YOUR TASK
Skipping all pictures, please restate word for word the lines from the one that contains "Task: Click the OK button" through the last line of the entries.

DATA EXTRACTS

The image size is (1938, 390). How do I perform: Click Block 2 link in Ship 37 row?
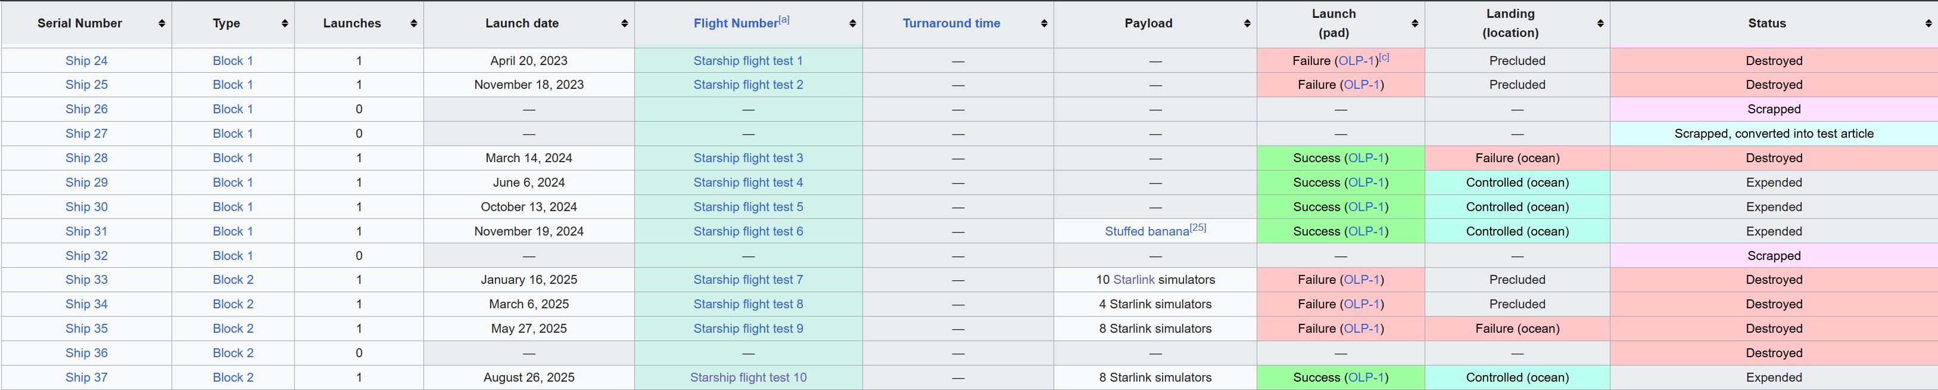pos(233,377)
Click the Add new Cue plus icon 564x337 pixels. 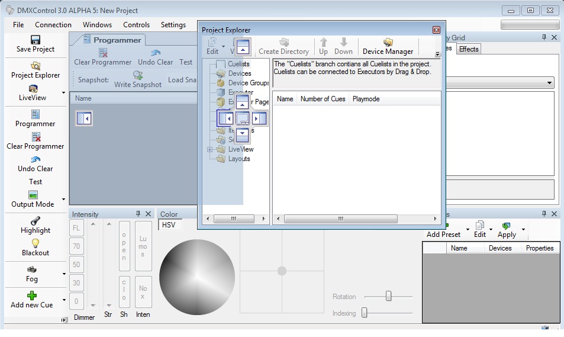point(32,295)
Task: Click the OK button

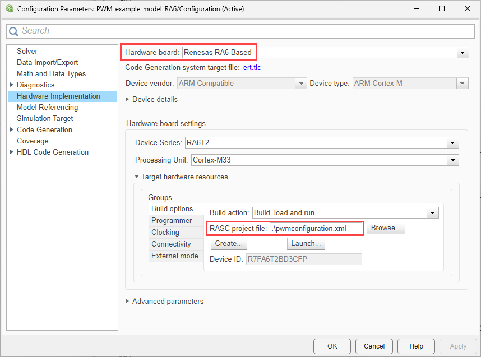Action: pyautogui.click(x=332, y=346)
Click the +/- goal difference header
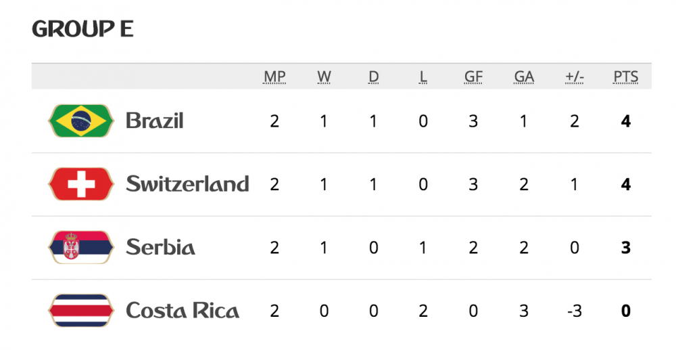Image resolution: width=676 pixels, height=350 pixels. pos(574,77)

RESPONSE
Task: Click the OK button

Action: pyautogui.click(x=332, y=346)
Click the +/- goal difference header
Image resolution: width=676 pixels, height=350 pixels. pos(574,77)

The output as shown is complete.